Примерно в метре над предводителем сидел, обняв руками и ногами ствол, Косой, не реагировавший ни на какие сигналы снизу. Очевидно, путешествие он перенес хуже всех.
Третий бандит, прихрамывая, пришел на голос предводителя откуда-то из лесной чащи. Судя по разорванной цепочке «хрономобиля», он пытался куда-то бежать в межвременном пространстве. Ему неимоверно повезло, что это был уже заключительный этап, а то пришлось бы его искать где-нибудь в Швейцарии или Атлантическом океане, если вообще не на Марсе. По его собственным словам, беглец рухнул на землю с высоты третьего этажа. У страха, конечно, глаза велики, но ногу он себе растянул изрядно.
– Мне к тому же тварь какая-то мелкая за шиворот провалилась, – плаксиво пожаловался он, корябая кривым сучком спину. – Кусачая-а!..
Общими усилиями сняли с ветки старшего, затем, проявляя чудеса акробатики, спустили на землю Косого, не желавшего расставаться с позой австралийского медведя коала даже на земле.
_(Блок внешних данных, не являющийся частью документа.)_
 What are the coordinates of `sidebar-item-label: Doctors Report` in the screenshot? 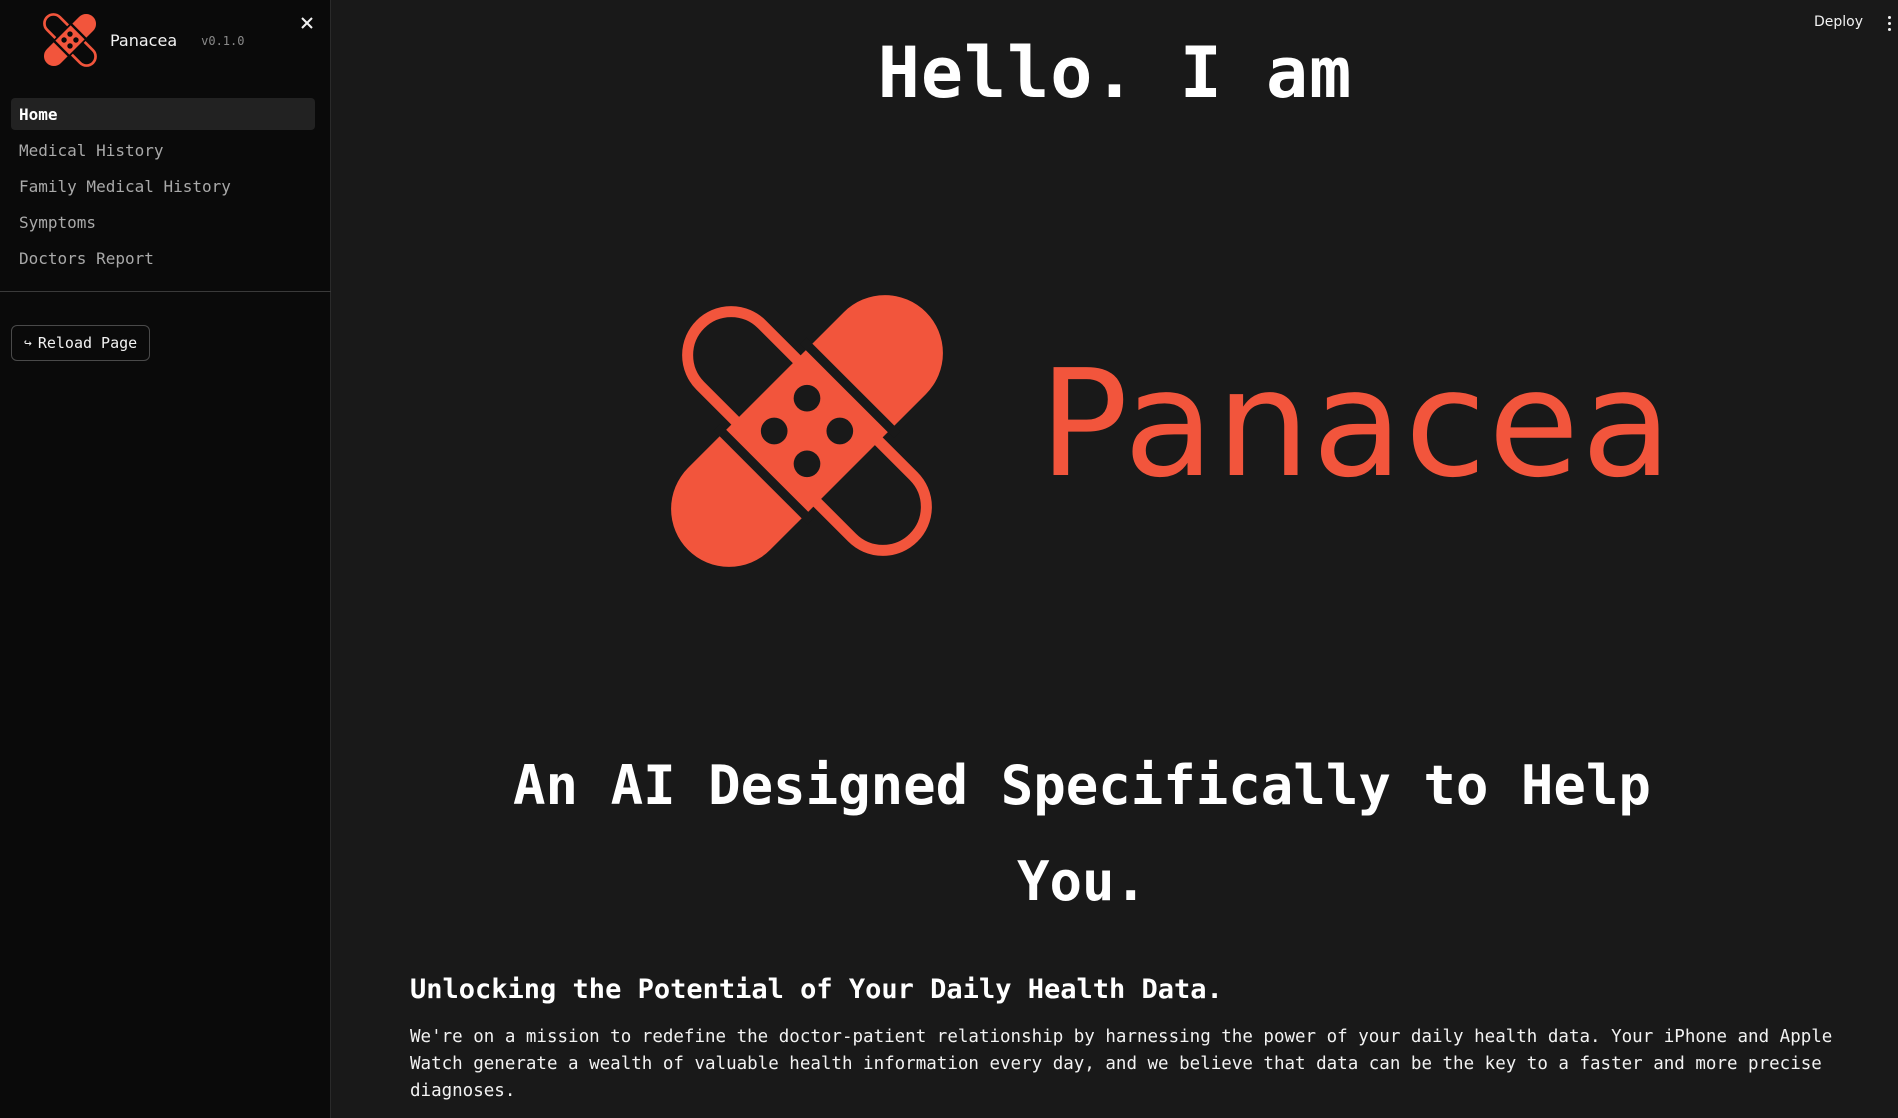 It's located at (86, 258).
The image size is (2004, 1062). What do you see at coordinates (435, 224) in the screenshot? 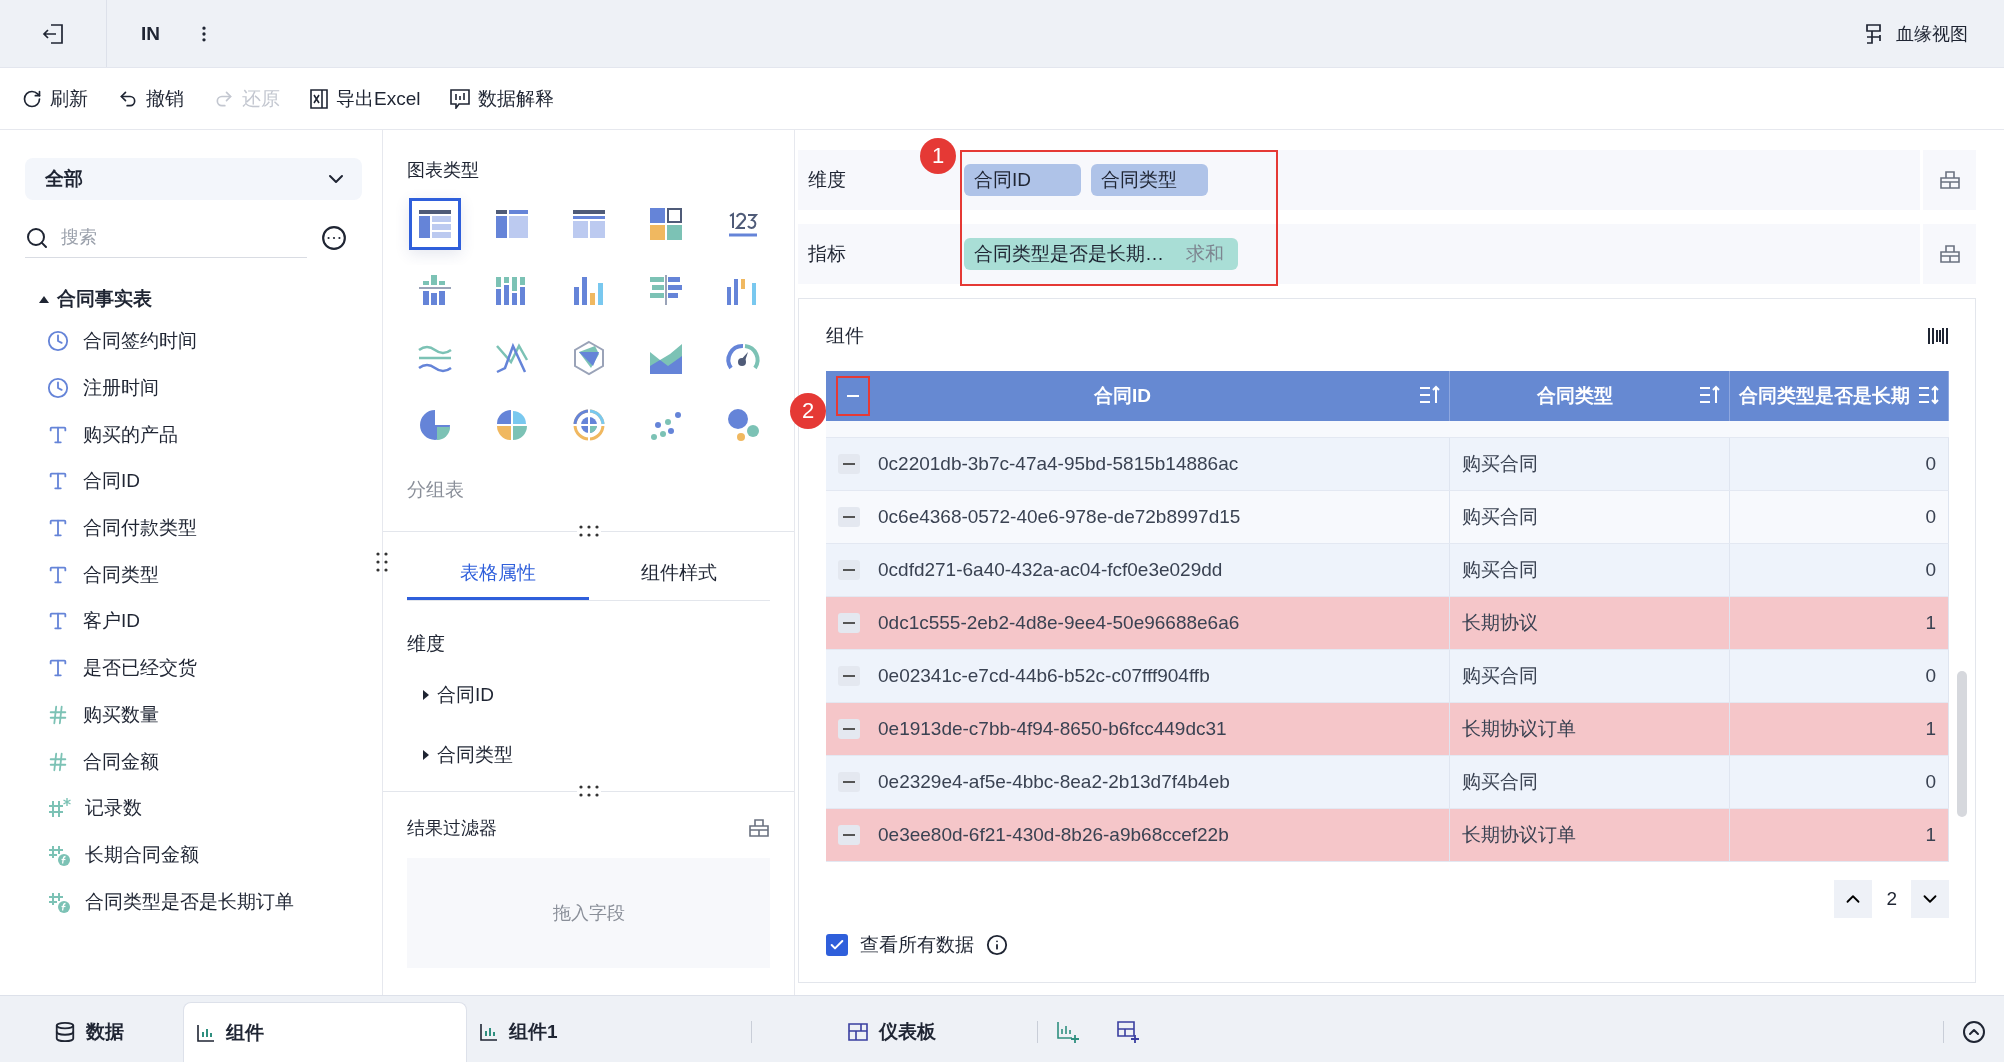
I see `chart-type-button` at bounding box center [435, 224].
Лишь полстакана коньяку, влитые в разжатый кинжалом рот, понемногу вернули бедолагу к жизни.
Как ни странно, Геннадий Игоревич перенес «перелет» превосходно. Недаром, видно, говорят: «Подлецу – все к лицу»…
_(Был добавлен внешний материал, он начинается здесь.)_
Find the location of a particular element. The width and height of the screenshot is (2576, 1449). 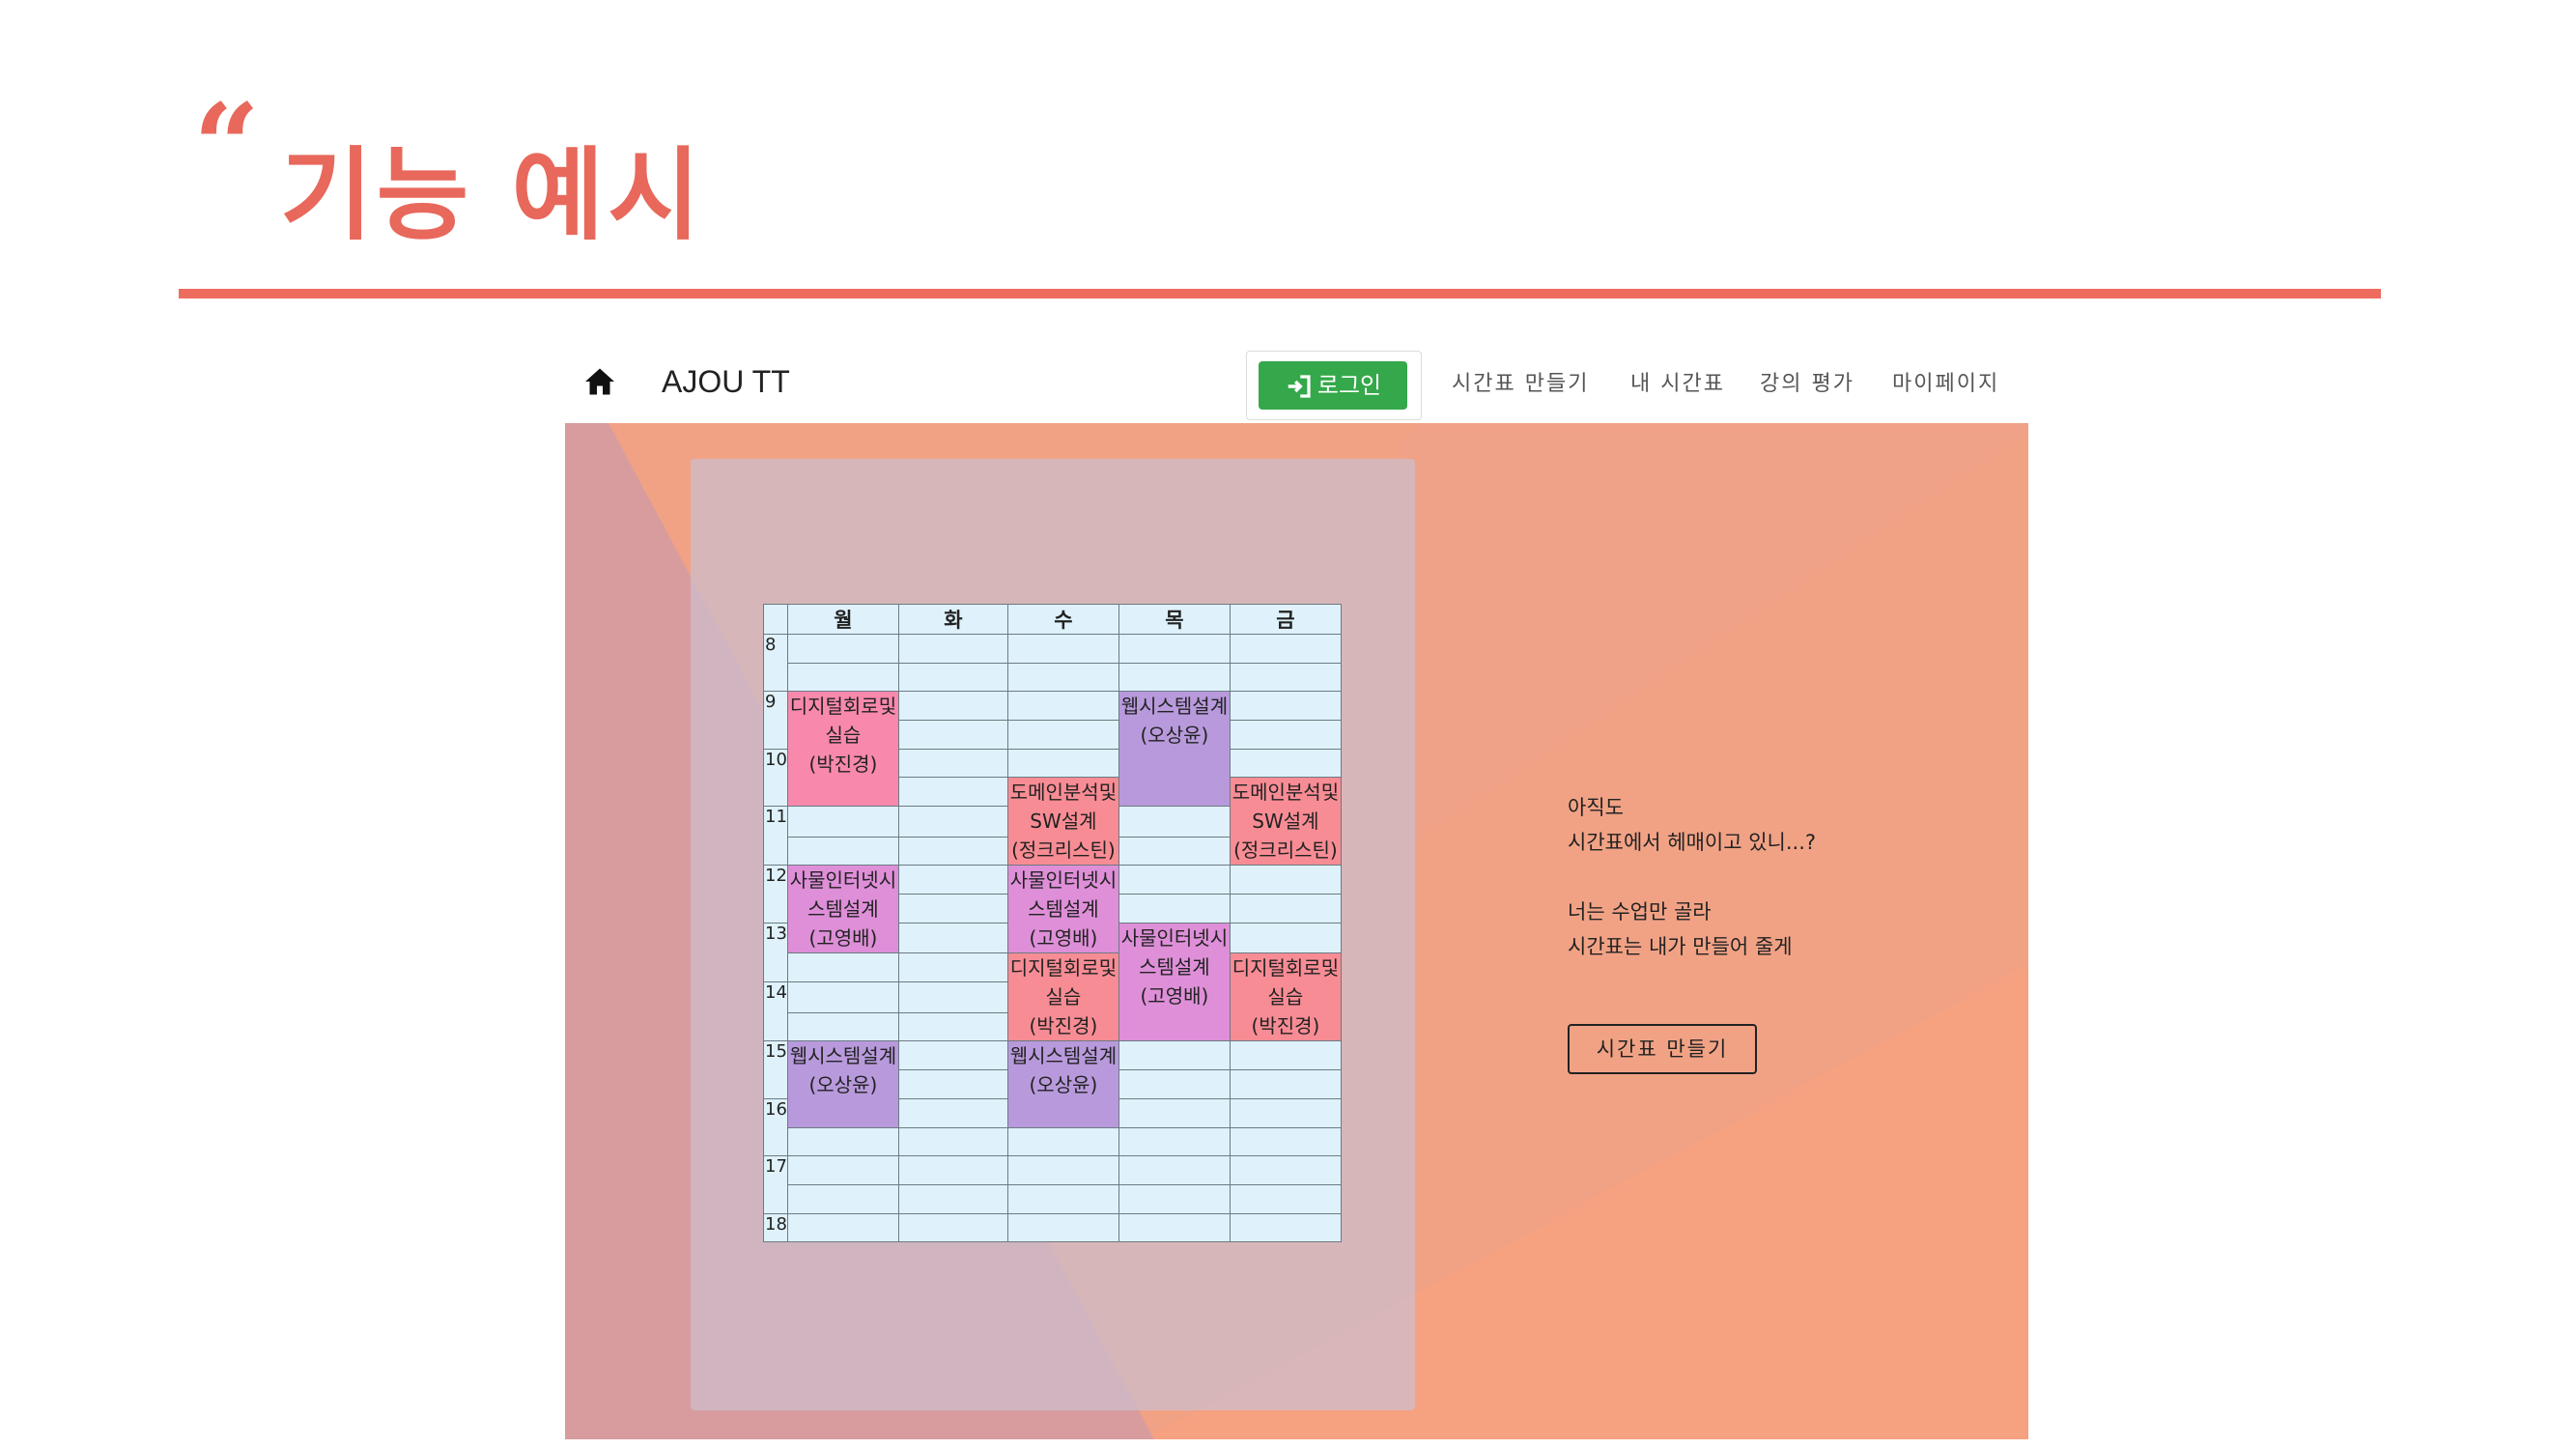

home-icon is located at coordinates (600, 382).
– Вперед! – торопил он. – Чего рассиживаться? Нас ждут великие дела!..
* * *
Корчма покойного Мишлена, естественно, никуда не делась, но при свете короткого зимнего дня вид у нее оказался еще печальнее. Никаких следов на дорожке, ведущей к ней, не просматривалось, поэтому Георгий легко убедил спутников в необитаемости жилья, сочинив на ходу сказку о том, что хозяин-де со всей семьей помер от заразы. В чем, кстати, не слишком погрешил против истины, если считать заразой проклятого вампира.